One of the major blemishes is the collection of methods used end a stream. destroy() initiates a forceful end to a stream, whereas destroySoon() and end() both wait for the current data to finish buffering. end() and destroySoon() came from different parts of node originally but after being consolidated into Streams they have some overlap and can probably be redesigned.

There is also some confusion between the close and end events. end means no more data will be emitted but if this stream is also writable it should stay open for more writes if they need to happen and close means whatever this thing was tied to, it's done now. you may dispose of it, it's gone. Close comes from the fs.close() method and end is tied to the end() function on Streams and as you can see these can probably be refactored.
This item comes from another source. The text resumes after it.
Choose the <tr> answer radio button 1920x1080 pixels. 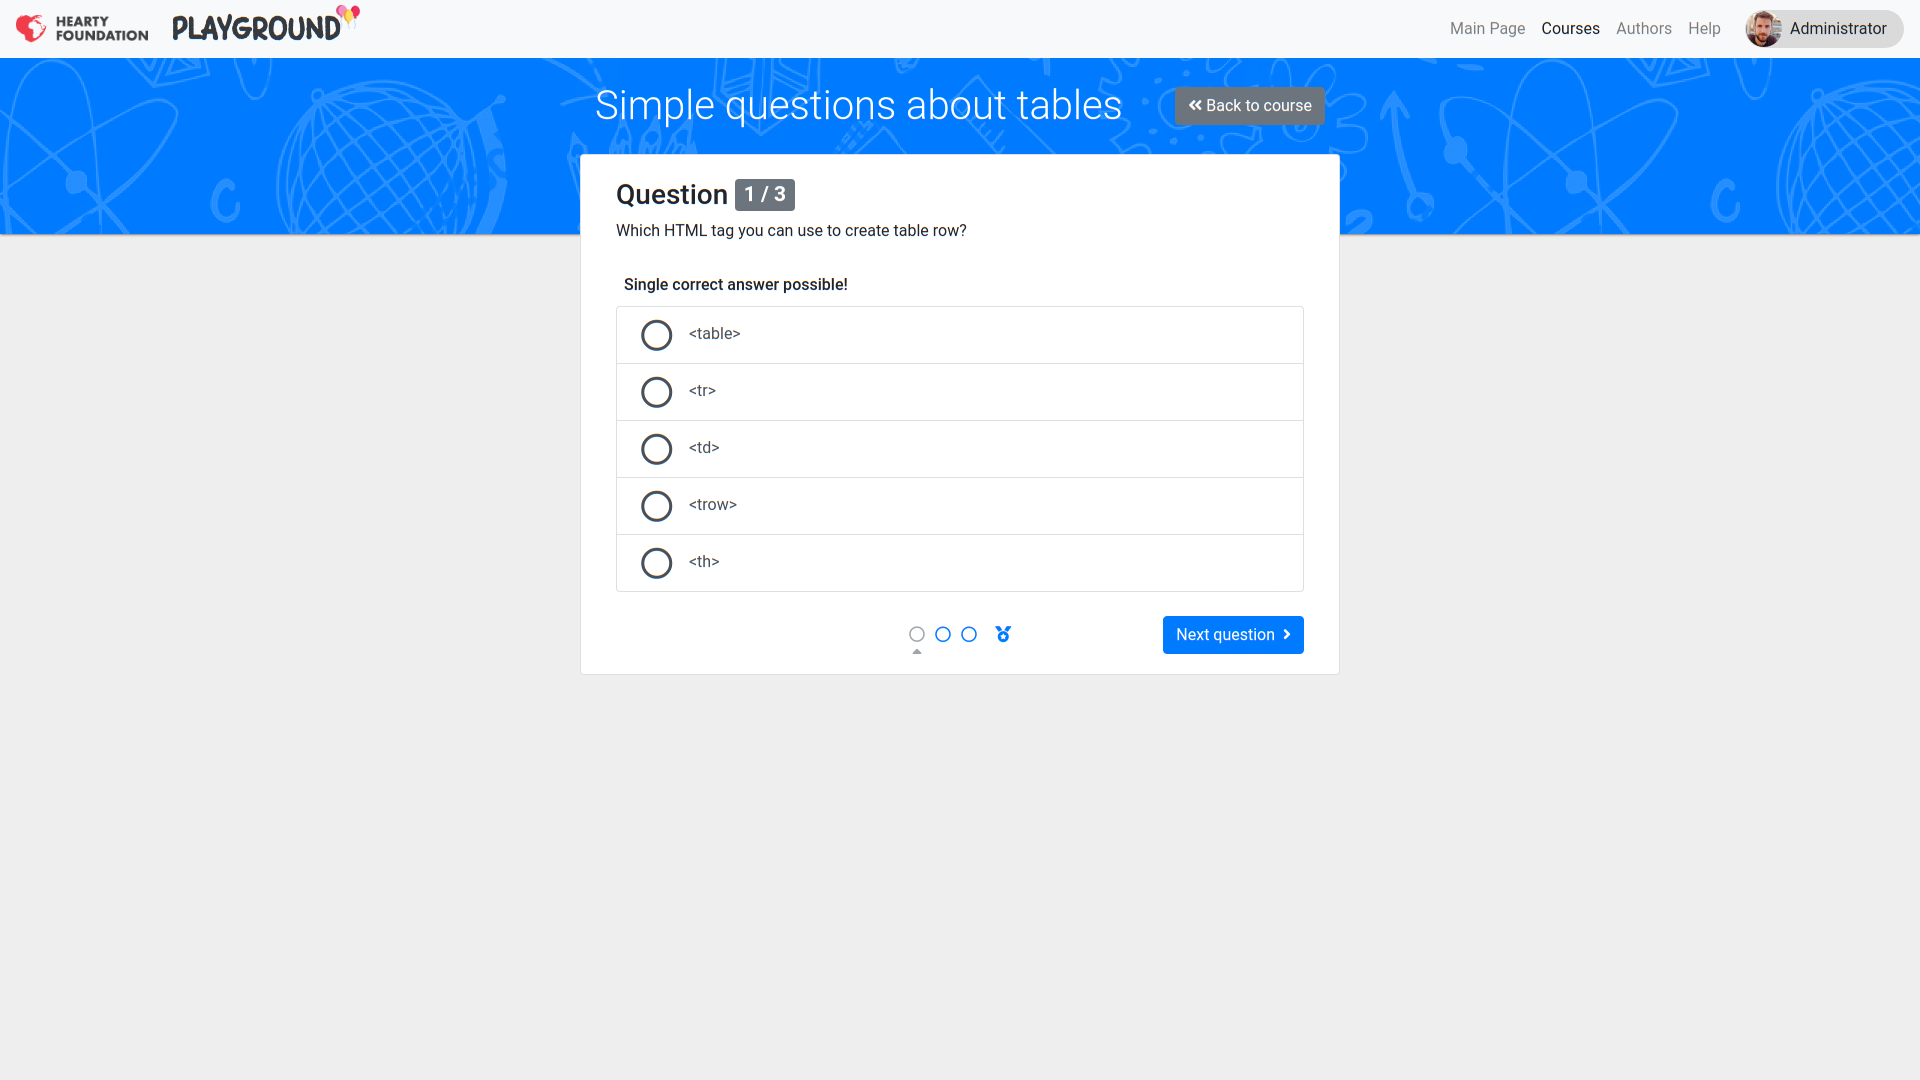[x=657, y=392]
Another possibility is that streams will get automagic buffering. This means that if you create a writable stream but haven't yet piped it anywhere then it will buffer any data you write to it and then emit that data when someone asks for it later. This same behavior will be available if you pause a stream and then resume later. Currently you have to roll your own buffered stream implementation or use a generic third party module like BufferedStreamby @mikeal.

Code examples

Simplified writable stream

var writestream = new stream.Stream()
writestream.writable = true
writestream.write = function (data) {
  return true // true means 'yes i am ready for more data now'
  // OR return false and emit('drain') when ready later
}
writestream.end = function (data) {
  // no more writes after end
  // emit "close" (optional)
}

writestream.write({number: 1})
// note: in node core data is always a buffer or string

Simplified Stream.pipe() implementation

var readstream = new stream.Stream()
readstream.readable = true

readstream.on('data', function(data) {
  var ready = writestream.write(data)
  if (ready === false) {
    this.pause()
    writestream.once('drain', this.resume.bind(this))
  }
})

readstream.on('end', function() {
  writestream.end()
})